- **DATA FOR THIS TASK**
┄┄┄┄┄┄┄┄┄┄
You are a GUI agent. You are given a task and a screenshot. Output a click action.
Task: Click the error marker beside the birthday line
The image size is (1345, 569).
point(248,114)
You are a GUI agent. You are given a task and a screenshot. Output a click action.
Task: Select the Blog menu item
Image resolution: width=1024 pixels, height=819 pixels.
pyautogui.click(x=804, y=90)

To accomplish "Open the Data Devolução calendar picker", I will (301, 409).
┄┄┄┄┄┄┄┄┄┄
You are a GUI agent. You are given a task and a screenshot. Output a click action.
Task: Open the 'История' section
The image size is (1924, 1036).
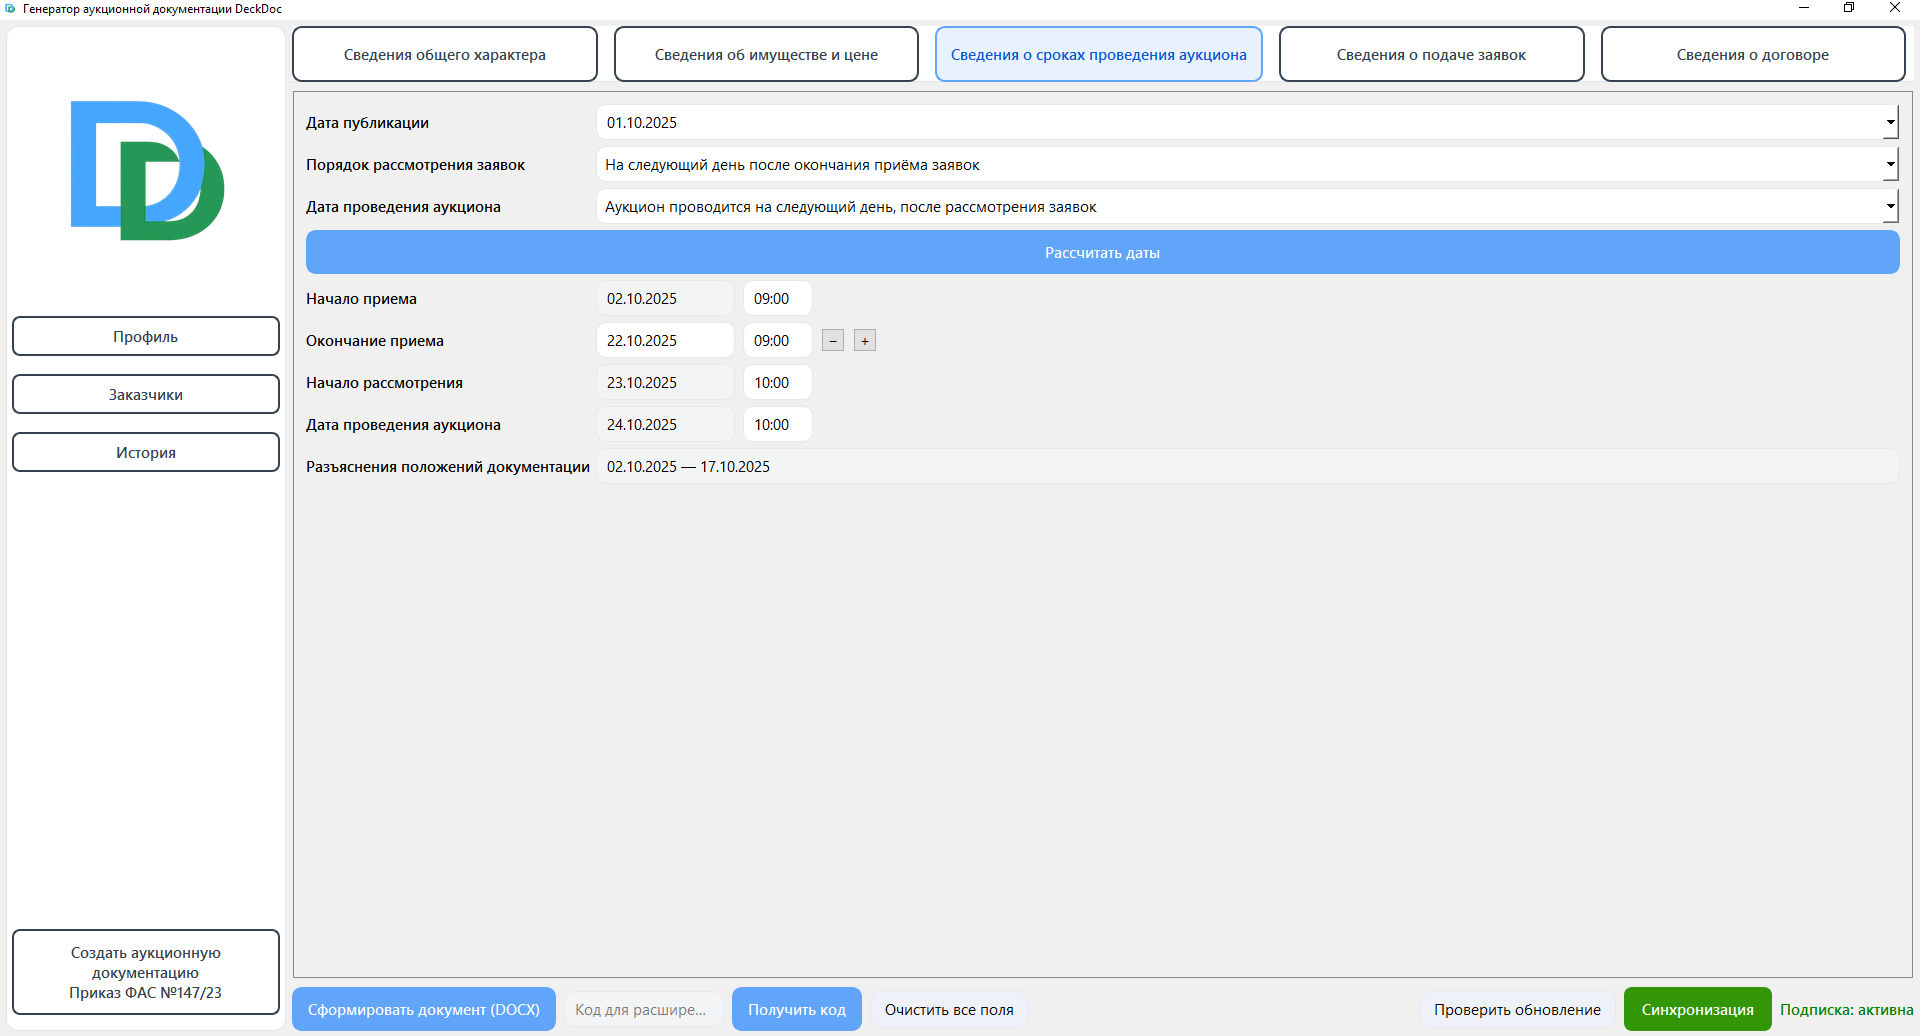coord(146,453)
┄┄┄┄┄┄┄┄┄┄
- **WORK ITEM**
Filter the entries above down to the lines that hold the word "Open", and copy those lines.

- **SOLUTION FOR THIS PROBLEM**
To accomplish "Open the Data Devolução calendar picker", I will (301, 409).
Task: Open the 'История' section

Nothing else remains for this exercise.